Our planned sample size, determined by available funding, was for 100 cases and 200 controls. Such a sample size would allow the detection of a difference of 15% in exposure to tap water between cases and controls with 80% power and a 0.05 level of statistical significance. We assumed (based on consumer survey data from the Water Quality Association http://www.wqa.org/) that 70% of the controls used tap water without further treatment. Based on the difference in exposure to tap water that we actually observed (4%), a study would require approximately 2500 cases and 2500 controls to detect a statistically significant difference in the use of tap water. Wide confidence intervals for some of the other point estimates indicate that clinically important findings cannot be conclusively ruled out for residents of the San Francisco Bay Area.
An intriguing observation in this study is that exposures that would generally be considered to increase the risk of cryptosporidiosis, such as contact with fecal matter, exposure to raw or uncooked food items, and animal contact, did not have elevated risks. One theoretical explanation for this was offered by Casemore  who expressed the opinion that long-term, low-level exposures to oocysts in raw vegetables and in unpasteurized products may confer protection by boosting the immune system. The recent Australian studies also found significant protective effects of contact with pets and consumption of uncooked vegetables . Indeed, it is likely that acquisition of specific antibodies and an effective protective cellular immune response requires repeated exposure [48, 57]. Although the exposures in this study were assessed for the two-week risk period prior to the onset date of the case, it is probable that some of these exposures are no different in the long and the short term, which may account for the protective effect.
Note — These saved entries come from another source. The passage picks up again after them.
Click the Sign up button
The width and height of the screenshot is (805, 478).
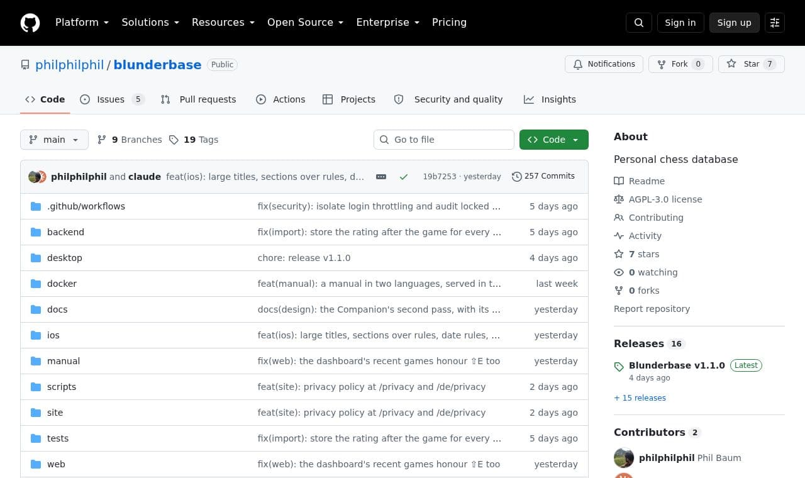734,23
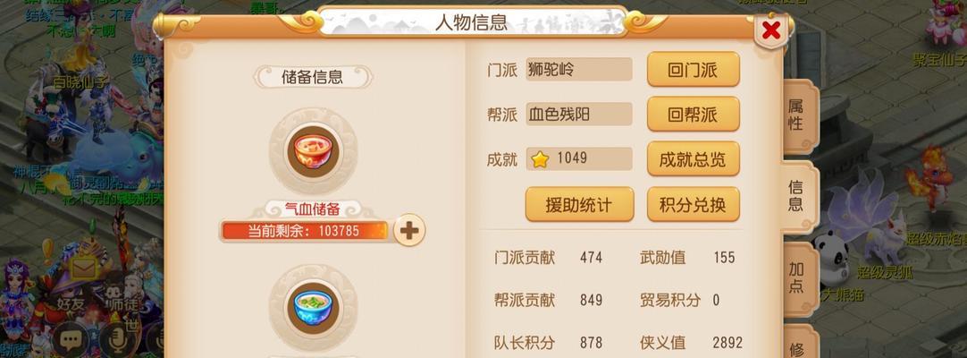Open the chat bubble icon
The width and height of the screenshot is (967, 358).
72,339
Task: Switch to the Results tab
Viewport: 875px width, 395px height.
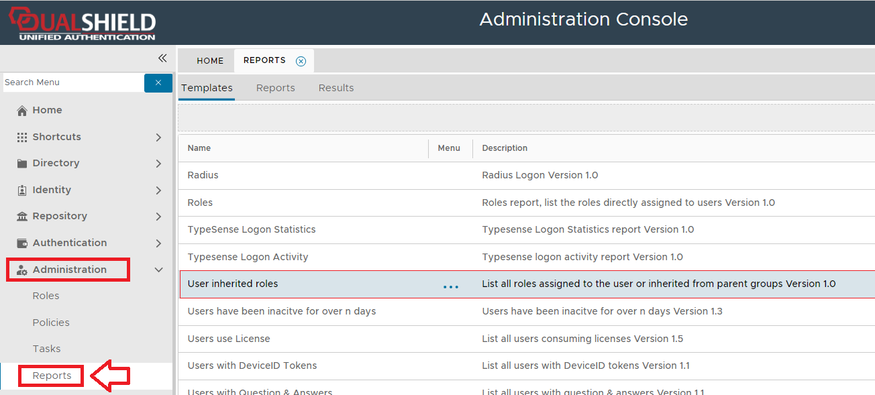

Serologic evaluation of cases and controls for immunity to cryptosporidiosis prior to enrollment may be a worthwhile addition to such case-control studies. Serologic definitions of Cryptosporidium exposure were considered as a potential outcome for the current study, especially for controls, but were not feasible due to resource and logistic constraints. Because symptomatic cryptosporidiosis cases represent only a small fraction of those who may be infected with Cryptosporidium, the conclusions drawn from a study such as ours may not apply to those asymptomatically infected.